I have friends who both took a new name entirely on marriage (which was actually the name of the place that they first met), and kept their original surnames as middle names, which I thought was great. I like the idea of a couple sharing the same name and creating a new family unit together. Yet still acknowledging the family that they have come from.

VinegarDrinker · 01/02/2013 23:36

It never occurred to me for a second to change my name. DH never mentioned it either, I think he'd have collapsed in shock if I had said I wanted to. My own Mum has never and changed her name and DH is a child of a single lesbian feminist mother.

DS is firstname myname DH'sname so he can choose to use either, or both (or neither!).

I couldn't give two hoots what any other individuals do, but I have to say, it does surprise me that "taking your husband's name" is still so common amongst women in their 20s/30s.

I love the idea of having an affair with my husband.

ComposHat · 02/02/2013 01:15

I was busily working on stuff for the invites tonight and I was wondering if there's anyway we could subtly slip it into the general guff about the wedding/the venue/hotel/reception/travel that my fiancée will be keeping her surname on marriage without it being a bit out of place?

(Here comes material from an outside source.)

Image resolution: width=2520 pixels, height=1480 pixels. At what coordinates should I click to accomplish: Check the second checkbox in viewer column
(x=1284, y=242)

I thought it might be less awkward than explaining at the wedding and we get cards addressed to 'The new Mr and Mrs ComposHat'

OP posts:
SconeRhymesWithGone · 02/02/2013 03:14

ComposHat

We used an "At-home" card included in the invitation, which is fairly common in the US, but I am not sure whether it would be correct ettiquette in the UK. We were moving house right after the honeymoon so it was useful for that, but the main reason we included it was to let people know that I was keeping my name. I think you could also add other information like email addresses and make it more informal than these example:
wedding.theknot.com/wedding-planning/wedding-invitations/articles/at-home-wedding-invitation-cards.aspx

GingerBlondecat · 02/02/2013 05:46

I concure with TraceyTricksterFri 01-Feb-13 00:04:38

I am astonished that an Australian would be so surprised.

I'm also aussie and am baffled you had that reaction

whiteflame · 02/02/2013 07:16

That's interesting cerealqueen. I remember when I was about 4 years old a bunch of ladies that were over for tea laughed at me knowingly because I said I wouldn't change my name even if I got married.

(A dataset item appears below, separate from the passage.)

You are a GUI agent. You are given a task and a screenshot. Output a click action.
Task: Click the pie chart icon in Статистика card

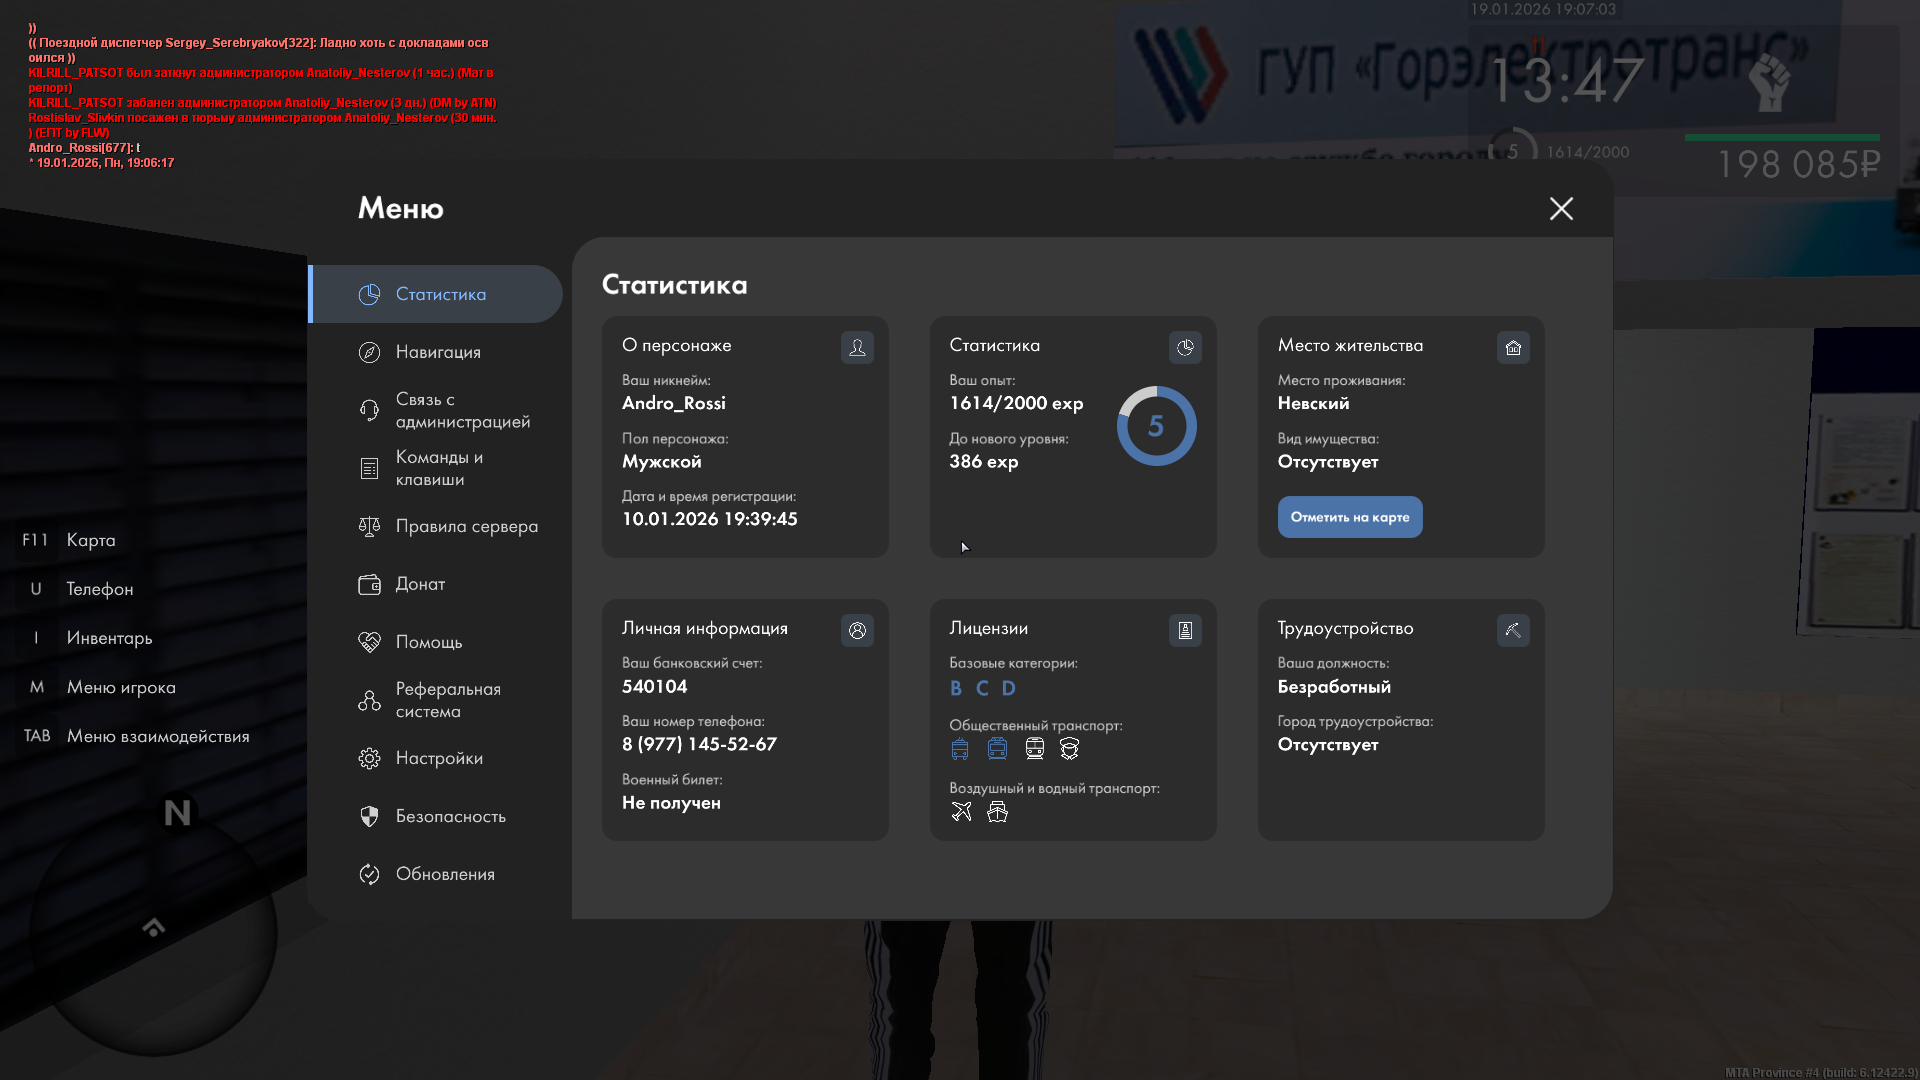point(1185,347)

While they were laughing, I thought "you're wrong, I really won't". Joke's on them now Smile

I've wondered sometimes if it were that moment that made me so determined to keep my name. They were women, they should have supported me!

WhoKnowsWhereTheTimeGoes · 02/02/2013 07:56

You could just put a line in your general guff saying that "neither of us will be changing our name following the wedding".

nickelbabe · 02/02/2013 11:26

good plan, WhoKnows
that would work well.

"neither of us..., so our correct form of address will remain Ms DF DF'surname and Mr Composhat Surname"

ComposHat · 02/02/2013 11:29

whoknows & vinegar that is brilliant! I shall do it forthwith!

OP posts:
nickelbabe · 02/02/2013 11:30

Scone - i like that Julia is a Dr :)

WhoKnowsWhereTheTimeGoes · 02/02/2013 11:45

I wish I'd thought of it before my wedding.....

PenelopePipPop · 02/02/2013 11:50

LRD there has been a slight increase in marriages in recent years, partly attributable to the licensing of civil venues. But a large proportion of those are remarriages making this a difficult social trend to read. The proportion of children who are born to couples who are not married at the time of the birth has continued to rise sharply in the same period but birth rates have also risen.

So it could mean that people who have been married once are more likely to marry again. But people who have never married may be more likely to never marry. In any event there is nothing to suggest a resurgence in marriage as an institution will happen any time soon. Hence repeated attempts to get parliament to sort out a statute which will allow courts to allocate interests in the family home between longterm unmarried partners who split up, especially if they have children. Or, if you are a massive optimist, give people £3 a week to get married and stay married!